准备数据

必须是一行,不能是多行的.,

  1. [{ "name":"zhangsan", "age":"18"},{"name":"lisi","age":"25"}]

SparkShell读取Linux本地json文件

root/soft/person.json就是本机路径

var df = spark.read.format(“json”).load(“file:///root/soft/person.json”)

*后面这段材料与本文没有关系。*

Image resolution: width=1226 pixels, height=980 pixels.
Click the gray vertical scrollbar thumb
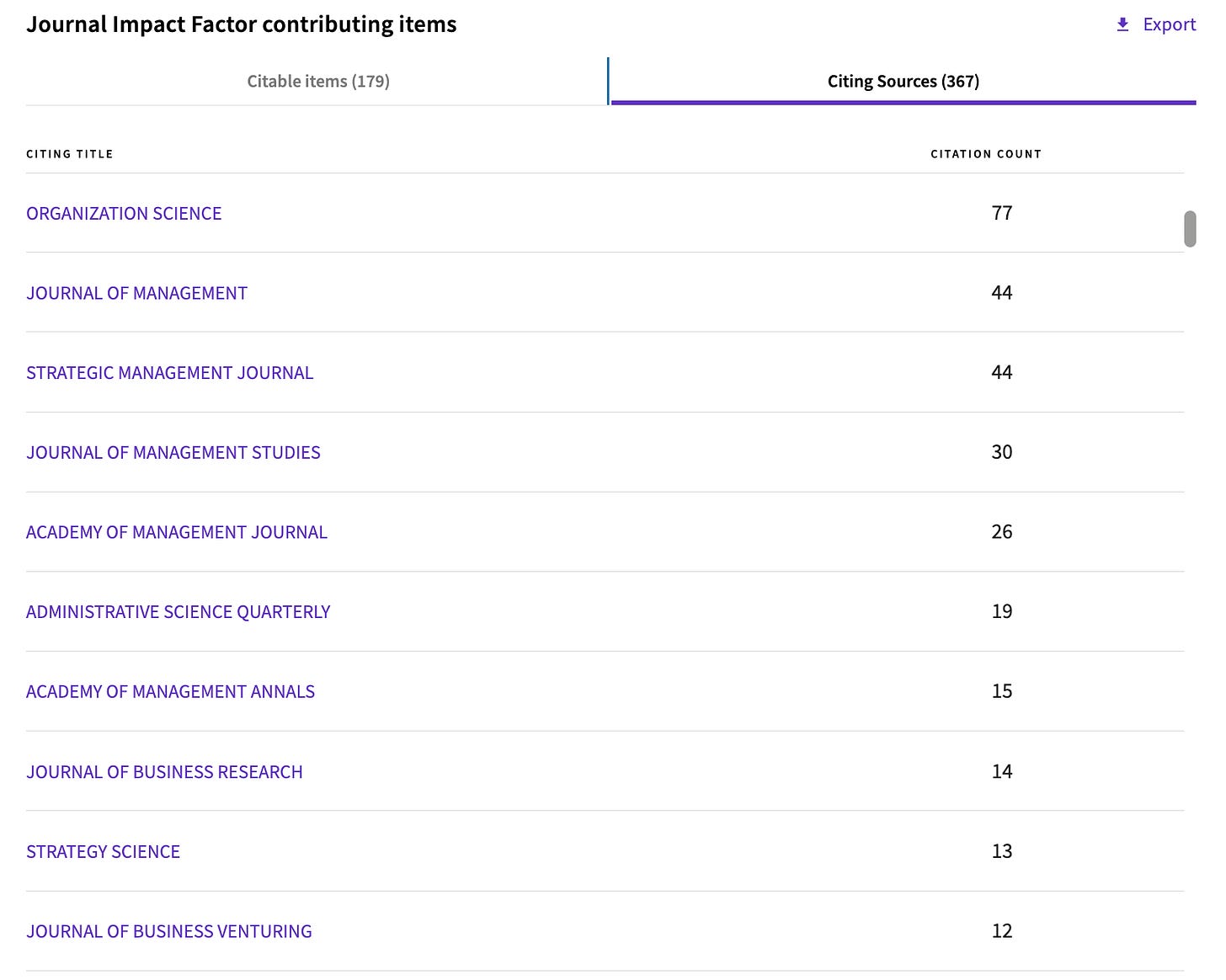(1190, 229)
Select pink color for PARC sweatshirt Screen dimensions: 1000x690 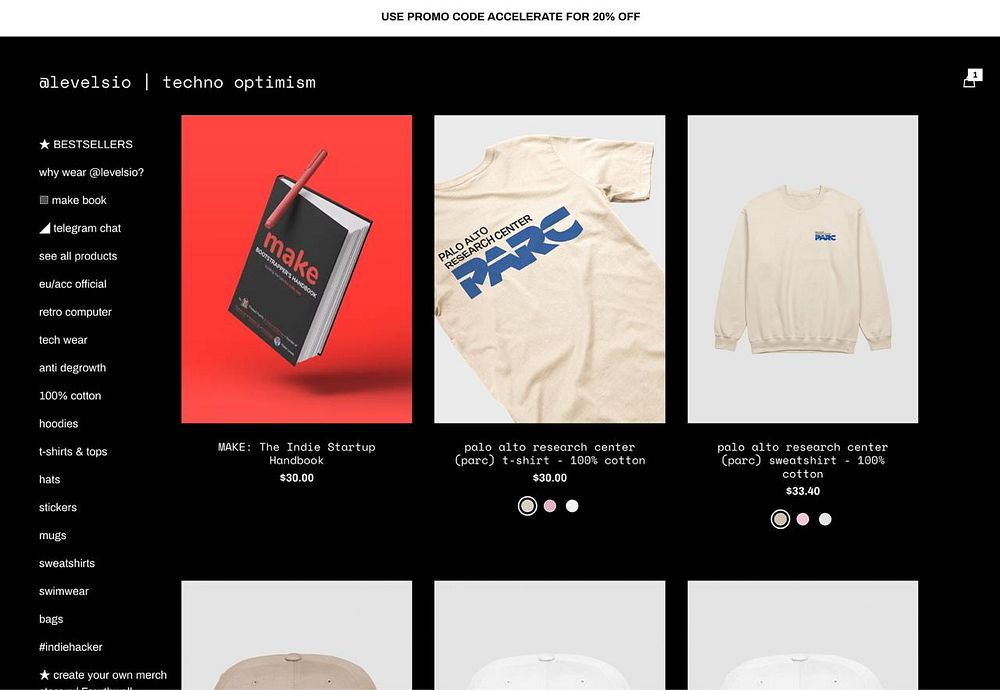(803, 520)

  1. scala> var df = spark.read.format("json").load("file:///root/soft/person.json")
  2. df: org.apache.spark.sql.DataFrame = [_corrupt_record: string]
  3. scala> df.show
  4. +--------------------+
  5. | _corrupt_record|
  6. +--------------------+
  7. | [|
  8. | {|
  9. | "name":"z...|
  10. | "age":"18"|
  11. | },|
  12. | {|
  13. | "name":"l...|
  14. | "age":"25"|
  15. | }|
  16. | ]|
  17. +--------------------+
  18. scala> var df = spark.read.format("json").load("file:///root/soft/person.json")
  19. df: org.apache.spark.sql.DataFrame = [age: string, name: string]
  20. scala> df.show
  21. +---+--------+
  22. |age| name|
  23. +---+--------+
  24. | 18|zhangsan|
  25. | 25| lisi|
  26. +---+--------+

SparkShell读取HDFS上的json文件

文件在hdfs的data目录下面

  1. scala> var df2 = spark.read.json("/data/person.json")
  2. df2: org.apache.spark.sql.DataFrame = [age: string, name: string]
  3. scala> df2.show
  4. +---+--------+
  5. |age| name|
  6. +---+--------+
  7. | 18|zhangsan|
  8. | 25| lisi|
  9. +---+--------+
  10. scala>